Collecting Commentary

Before you can integrate testimonials into your program, you've got to have at least a handful of customer commendations to choose from. If your hand is empty, first ask your company's management and department heads for any testimonials that might be lurking in their files. But if your internal search still leaves you empty-handed, try one or more of the following tactics to secure some customer comments for your next show.

 Offer a free or limited trial of your product or service with the stipulation that the recipient provide product or company feedback after the trial period. Granted, you may get some negative comments, but even a smattering of positive endorsements is probably worth the effort.

 Incorporate short satisfaction surveys that include space for "additional comments" into as many customer/company transactions as possible, such as booth surveys, online account processes, customer-service surveys, etc. Then cull the responses for possible testimonials or potential sources for testimonials.

 Gather the positive unsolicited e-mails your company has received via its Web site, salespeople, customer service, etc., and/or request that all such correspondence be forwarded to you in the future.
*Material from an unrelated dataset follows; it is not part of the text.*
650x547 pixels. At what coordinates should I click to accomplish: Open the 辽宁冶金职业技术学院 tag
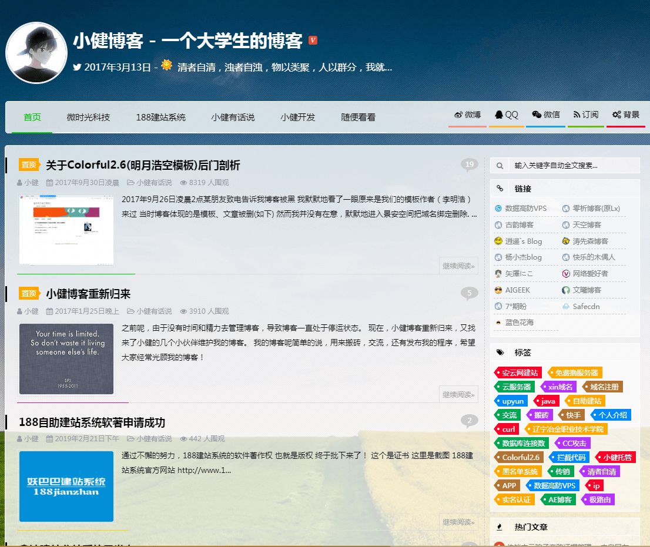pyautogui.click(x=567, y=429)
Many companies receive a wealth of testimonials via the aforementioned channels, but if there's no formalized process for what to do with them as they come in, they are quickly forgotten. Considering the value testimonials can bring to your exhibit-marketing program, that means a significant asset could be sitting in your customer service reps' in-boxes, just waiting to be discovered.

 Call and request written endorsements from new or VIP customers, many of whom will be thrilled that your company values their opinions. You can even consider offering them a small discount on future purchases to thank them for their favorable endorsements.
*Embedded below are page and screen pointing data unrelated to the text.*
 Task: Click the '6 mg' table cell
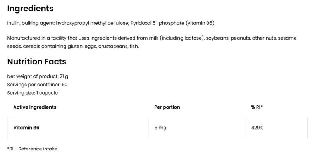click(160, 128)
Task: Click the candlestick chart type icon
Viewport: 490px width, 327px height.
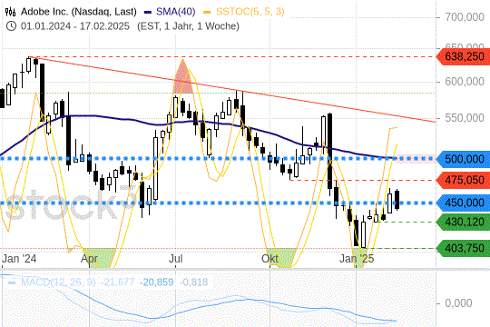Action: tap(10, 12)
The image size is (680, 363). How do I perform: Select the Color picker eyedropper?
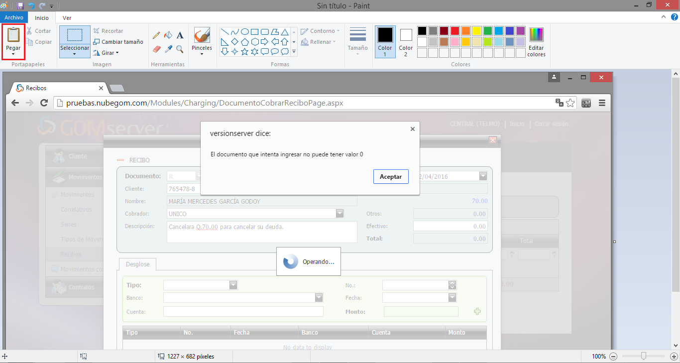click(168, 49)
 Hold a contest for the best testimonials submitted by customers via your company's Web site, a pre-show e-mail promotion, or an in-booth activity. Granted, you might get somewhat inflated accolades if customers know they're competing for a prize, but if you're trying to implement a testimonial-centric exhibit strategy and you have no testimonials, the first step is to get people talking. Worst-case scenario, you need to tone down their glowing praise a bit to make sure it sounds more authentic and less overstated.